- _必要な作業_:
1. ぎっくり腰の記事のうち、「フィンランドの追跡調査で意外な結果が」で始まり「場合は受診しておきましょう。」まで続く部分を、一字も変えずにそのまま返してください。
2. ぎっくり腰の記事で「フィンランドでおこなわれた研究が有名です」で始まる段落を、主な内容を残して箇条書きにまとめてください。

- _記事の抜粋_:
===

ぎっくり腰に「安静」は過去の話!? できる範囲で動きながら緩和させるのが得策
「魔女の一撃」とも呼ばれるぎっくり腰。腰を痛めた直後はやむをえないにしても、ずっと安静にしていればいいのかというと、そうともいえないようです。ぎっくり腰についての最新事情を、海外研究も交えながら、「世田谷総合鍼灸整骨院」の島崎先生が解説します。
監修柔道整復師:
島崎 建(世田谷総合鍼灸整骨院)
フィンランドの追跡調査で意外な結果が
編集部
ぎっくり腰になると、なにをするにも“息絶え絶え”状態です。
島崎先生
そうかもしれませんね。しかし、昨今の腰痛ガイドラインでは、一概に「安静」を勧めていません。むしろ、痛み止めを飲んででも「少しずつ動かしたほうがいい」というのが最新の考え方です。
編集部
動かす説に具体的な裏付けはあるのでしょうか?
島崎先生
フィンランドでおこなわれた研究が有名です。同研究は、腰痛患者がどういう治療方法をおこなったか、その結果としてどう改善していったのかを、大きく3グループに分けて追跡調査しました。すなわち、(1)安静にしていたグループ、(2)理学療法士の指導の元、腰の運動を取り入れたグループ、(3)痛みの範囲内で普段どおり過ごしたグループです。
編集部
今までの流れだと、最も改善したのは「(2)腰の運動」グループですか?
島崎先生
じつは、「(3)普段どおり」グループでした。意外ですよね。つまり、なんらかの応急措置が“必要”ということではなく、むしろ“不要”ということになります。ただし、ぎっくり腰とは別の「怖い病気」が隠れているかもしれないですから、数日たっても改善しない場合は受診しておきましょう。

===

- _与えられた一覧_:
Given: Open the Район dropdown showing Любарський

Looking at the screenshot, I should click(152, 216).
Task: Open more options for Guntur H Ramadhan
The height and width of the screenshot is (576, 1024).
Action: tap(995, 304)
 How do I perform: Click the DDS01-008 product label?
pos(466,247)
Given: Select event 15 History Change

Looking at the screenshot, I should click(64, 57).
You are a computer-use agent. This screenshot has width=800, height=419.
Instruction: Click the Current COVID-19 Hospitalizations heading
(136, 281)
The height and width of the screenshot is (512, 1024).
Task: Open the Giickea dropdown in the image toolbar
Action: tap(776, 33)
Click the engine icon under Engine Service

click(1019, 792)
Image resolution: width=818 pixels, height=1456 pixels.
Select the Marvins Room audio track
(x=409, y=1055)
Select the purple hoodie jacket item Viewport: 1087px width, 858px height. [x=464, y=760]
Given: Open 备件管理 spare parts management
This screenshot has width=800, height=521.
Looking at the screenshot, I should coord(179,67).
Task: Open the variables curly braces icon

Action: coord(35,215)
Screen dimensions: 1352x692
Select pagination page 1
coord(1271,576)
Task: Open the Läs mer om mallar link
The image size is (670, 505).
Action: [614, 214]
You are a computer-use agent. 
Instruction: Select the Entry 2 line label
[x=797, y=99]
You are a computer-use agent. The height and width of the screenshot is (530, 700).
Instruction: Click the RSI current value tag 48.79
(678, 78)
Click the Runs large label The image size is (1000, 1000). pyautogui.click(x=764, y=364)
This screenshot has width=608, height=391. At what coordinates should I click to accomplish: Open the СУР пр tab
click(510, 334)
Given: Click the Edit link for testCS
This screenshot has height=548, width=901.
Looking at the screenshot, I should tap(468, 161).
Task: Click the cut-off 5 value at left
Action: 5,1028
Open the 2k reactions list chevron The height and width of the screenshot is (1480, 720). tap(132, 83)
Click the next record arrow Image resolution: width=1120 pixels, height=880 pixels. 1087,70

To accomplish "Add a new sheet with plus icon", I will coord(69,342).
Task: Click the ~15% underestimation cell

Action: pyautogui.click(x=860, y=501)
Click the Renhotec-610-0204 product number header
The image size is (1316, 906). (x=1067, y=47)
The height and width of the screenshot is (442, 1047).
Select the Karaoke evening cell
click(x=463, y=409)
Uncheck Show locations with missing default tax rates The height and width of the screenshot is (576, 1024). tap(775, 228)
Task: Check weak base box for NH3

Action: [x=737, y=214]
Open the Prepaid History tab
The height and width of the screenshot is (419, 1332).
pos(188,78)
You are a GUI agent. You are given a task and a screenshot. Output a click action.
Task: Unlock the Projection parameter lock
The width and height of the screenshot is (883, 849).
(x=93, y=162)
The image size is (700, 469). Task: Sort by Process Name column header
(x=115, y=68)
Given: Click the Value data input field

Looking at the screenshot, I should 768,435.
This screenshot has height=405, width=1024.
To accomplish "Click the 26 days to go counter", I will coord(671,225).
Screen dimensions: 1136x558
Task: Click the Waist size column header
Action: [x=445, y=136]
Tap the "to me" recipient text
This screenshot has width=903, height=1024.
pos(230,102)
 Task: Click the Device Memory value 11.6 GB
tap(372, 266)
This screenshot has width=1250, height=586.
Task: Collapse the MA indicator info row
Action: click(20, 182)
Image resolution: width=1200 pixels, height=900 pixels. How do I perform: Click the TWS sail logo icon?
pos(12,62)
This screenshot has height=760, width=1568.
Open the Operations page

===

- _作業の結果_:
1.
フィンランドの追跡調査で意外な結果が
編集部
ぎっくり腰になると、なにをするにも“息絶え絶え”状態です。
島崎先生
そうかもしれませんね。しかし、昨今の腰痛ガイドラインでは、一概に「安静」を勧めていません。むしろ、痛み止めを飲んででも「少しずつ動かしたほうがいい」というのが最新の考え方です。
編集部
動かす説に具体的な裏付けはあるのでしょうか?
島崎先生
フィンランドでおこなわれた研究が有名です。同研究は、腰痛患者がどういう治療方法をおこなったか、その結果としてどう改善していったのかを、大きく3グループに分けて追跡調査しました。すなわち、(1)安静にしていたグループ、(2)理学療法士の指導の元、腰の運動を取り入れたグループ、(3)痛みの範囲内で普段どおり過ごしたグループです。
編集部
今までの流れだと、最も改善したのは「(2)腰の運動」グループですか?
島崎先生
じつは、「(3)普段どおり」グループでした。意外ですよね。つまり、なんらかの応急措置が“必要”ということではなく、むしろ“不要”ということになります。ただし、ぎっくり腰とは別の「怖い病気」が隠れているかもしれないですから、数日たっても改善しない場合は受診しておきましょう。

2.
- フィンランドで行われた有名な研究がある
- 腰痛患者がどんな治療をし、どう改善したかを3つのグループに分けて追跡調査した
- (1)安静にしていたグループ
- (2)理学療法士の指導の元、腰の運動を取り入れたグループ
- (3)痛みの範囲内で普段どおり過ごしたグループ